The TV commercial created for OMV in 2000 - known as "the snail" - was designed by Slovak advertising agency Miškov-Uliený-Weber. It was awarded the best TV advertising spot in Slovakia this year by the Slovak Ad Awards Association, and in a development unusual for Slovak agencies, it found success abroad and was run in all seven European countries in which OMV has gas stations.

"It [the success] gave us great satisfaction," said Juraj Miškov, CEO at Miškov-Uliený-Weber. "It proved to us that we can produce a high-quality ad that can succeed outside Slovakia, and that we don't have to import finished [advertising] products from abroad."

Miškov-Uliený-Weber is among the 10 most successful advertising agencies in Slovakia. Run by Juraj Miškov, Ras?o Uliený and Róbert Weber, the company has picked up plaudits for its work, and has been commissioned for a number of projects for foreign clients such as Bank Austria-Creditanstalt, Oracle, Wella and Diner's Club.

But besides the record of Miškov-Uliený-Weber, the number of ad campaigns produced by Slovak agencies that have broken onto foreign markets can be counted on one hand. According to the weekly business paper Trend, only three others from Slovakia's just over 30 ad agencies have seen their ads appear in foreign media: Publicis.Knut with an image spot for Coca-Cola in Zagreb in 1998, Foote, Cone & Belding, with a spot on sticky tape which ran in the Czech Republic, Hungary, France and Spain, and Juraj Vaculík/Creative Studio's spot on Panasonic products.

Few ads make the breakthrough, ad agencies say, because of the relative immaturity of the Slovak market. In existence for just over 10 years, the market lacks people with the creative skills and quality technical equipment needed to produce ads that can compete with western ad-makers. Agencies' directors complain also that the Slovak school system has failed to produce good art directors, and that those with any promise, potential or talent leave the country in an effort to realise their potential.


The company's 'snail' spot has made it onto foreign markets.
photo: Courtesy Miškov-Uliený-Weber

"The good ones leave the country. Some don't even get the chance to work in the industry," said Marek Knut, director at the Publicis.Knut agency.

"The country also lacks art directors because schools, especially the University of Fine Arts (VŠVU) in Bratislava, do not turn out good enough people," added Miškov. "When they leave school they have to begin all over again at the ad agencies."

But even with this handicap, some ad firms and the Association of Slovak Ad Agencies (Kras) argue that the industry is moving forward.

"It [the growth and success of the Slovak ad industry] needs time. We can compare it to a child who is learning how to walk. We cannot expect the child immediately to be able to run a marathon," said Knut.

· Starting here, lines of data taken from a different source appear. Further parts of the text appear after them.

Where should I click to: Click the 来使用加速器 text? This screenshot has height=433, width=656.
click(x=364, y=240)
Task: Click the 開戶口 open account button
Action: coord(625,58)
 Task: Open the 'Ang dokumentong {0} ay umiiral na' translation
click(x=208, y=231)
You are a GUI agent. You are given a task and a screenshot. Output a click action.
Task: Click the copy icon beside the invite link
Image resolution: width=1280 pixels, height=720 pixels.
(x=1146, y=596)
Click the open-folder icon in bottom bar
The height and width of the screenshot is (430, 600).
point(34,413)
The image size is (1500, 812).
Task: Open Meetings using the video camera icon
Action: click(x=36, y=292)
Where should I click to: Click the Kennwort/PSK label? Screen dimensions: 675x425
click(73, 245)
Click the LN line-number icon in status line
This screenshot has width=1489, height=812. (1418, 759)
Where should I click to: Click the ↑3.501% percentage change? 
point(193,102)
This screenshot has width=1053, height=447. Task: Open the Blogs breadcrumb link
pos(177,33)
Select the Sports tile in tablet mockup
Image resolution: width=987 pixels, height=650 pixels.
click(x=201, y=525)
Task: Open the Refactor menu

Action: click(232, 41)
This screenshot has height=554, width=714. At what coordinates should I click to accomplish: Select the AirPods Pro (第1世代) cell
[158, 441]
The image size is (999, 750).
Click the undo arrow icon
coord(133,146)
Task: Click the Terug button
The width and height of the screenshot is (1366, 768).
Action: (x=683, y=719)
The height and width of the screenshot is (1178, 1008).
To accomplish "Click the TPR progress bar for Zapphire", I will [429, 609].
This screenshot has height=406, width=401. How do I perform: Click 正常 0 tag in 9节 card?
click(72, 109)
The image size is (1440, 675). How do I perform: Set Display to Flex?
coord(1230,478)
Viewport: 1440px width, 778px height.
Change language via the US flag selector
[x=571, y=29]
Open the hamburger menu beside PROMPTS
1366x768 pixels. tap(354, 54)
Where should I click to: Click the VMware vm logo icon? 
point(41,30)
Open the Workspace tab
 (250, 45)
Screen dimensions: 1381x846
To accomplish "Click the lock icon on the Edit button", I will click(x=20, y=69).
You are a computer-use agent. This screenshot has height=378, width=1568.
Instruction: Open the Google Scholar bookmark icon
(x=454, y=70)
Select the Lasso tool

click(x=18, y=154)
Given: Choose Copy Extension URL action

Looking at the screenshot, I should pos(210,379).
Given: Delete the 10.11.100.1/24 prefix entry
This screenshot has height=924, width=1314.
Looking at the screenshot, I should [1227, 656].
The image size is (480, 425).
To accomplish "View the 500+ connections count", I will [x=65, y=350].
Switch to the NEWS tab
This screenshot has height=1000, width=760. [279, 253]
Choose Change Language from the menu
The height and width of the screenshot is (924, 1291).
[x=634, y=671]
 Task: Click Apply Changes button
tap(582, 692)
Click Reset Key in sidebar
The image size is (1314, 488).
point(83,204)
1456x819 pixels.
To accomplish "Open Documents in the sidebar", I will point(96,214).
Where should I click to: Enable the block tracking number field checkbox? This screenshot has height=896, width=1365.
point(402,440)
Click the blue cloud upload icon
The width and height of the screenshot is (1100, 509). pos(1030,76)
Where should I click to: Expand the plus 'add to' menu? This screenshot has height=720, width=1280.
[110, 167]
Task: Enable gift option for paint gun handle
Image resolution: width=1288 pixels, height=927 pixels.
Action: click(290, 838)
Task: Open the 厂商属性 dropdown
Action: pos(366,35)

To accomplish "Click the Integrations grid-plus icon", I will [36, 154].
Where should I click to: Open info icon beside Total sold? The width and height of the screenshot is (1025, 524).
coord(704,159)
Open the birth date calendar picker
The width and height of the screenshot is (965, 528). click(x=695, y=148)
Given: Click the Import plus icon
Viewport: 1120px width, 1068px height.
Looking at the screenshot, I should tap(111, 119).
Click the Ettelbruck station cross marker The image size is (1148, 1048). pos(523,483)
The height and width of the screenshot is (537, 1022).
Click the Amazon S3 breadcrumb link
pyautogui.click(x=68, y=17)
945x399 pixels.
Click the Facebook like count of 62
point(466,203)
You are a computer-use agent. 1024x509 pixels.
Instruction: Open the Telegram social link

Statistics show that the advertising market is growing. Total money spent on advertising this year is up on the comparable period in 2000. Results for July saw an increase of 14% on the same month last year to 620.32 million Slovak crowns. Ads for telecoms products make up 27.2% of all advertising.

The 'snail' ad, say its creators, got taken abroad because it had a simple concept - the paradox of an incredibly quick snail - and the technical quality that a lot of Slovak ads still lack.

"The simpler the idea, the more understandable it is," said Vaculík of the reasons behind the success of the few Slovak ads which make it abroad.

A European future?

Agencies are also looking forward to another important move for the Slovak industry: being absorbed into a pan-European market when the country joins the European Union, hoped for in 2004. However there are concerns that the move, while bringing increased opportunities for business in a larger market, may be a double-edged sword.

"Slovakia may be such an irrelevant market [compared to others in the EU] that everything will be just imported here. On the other hand, I think that there will be a greater chance [for Slovak ad firms] to succeed on the world market," said Miškov.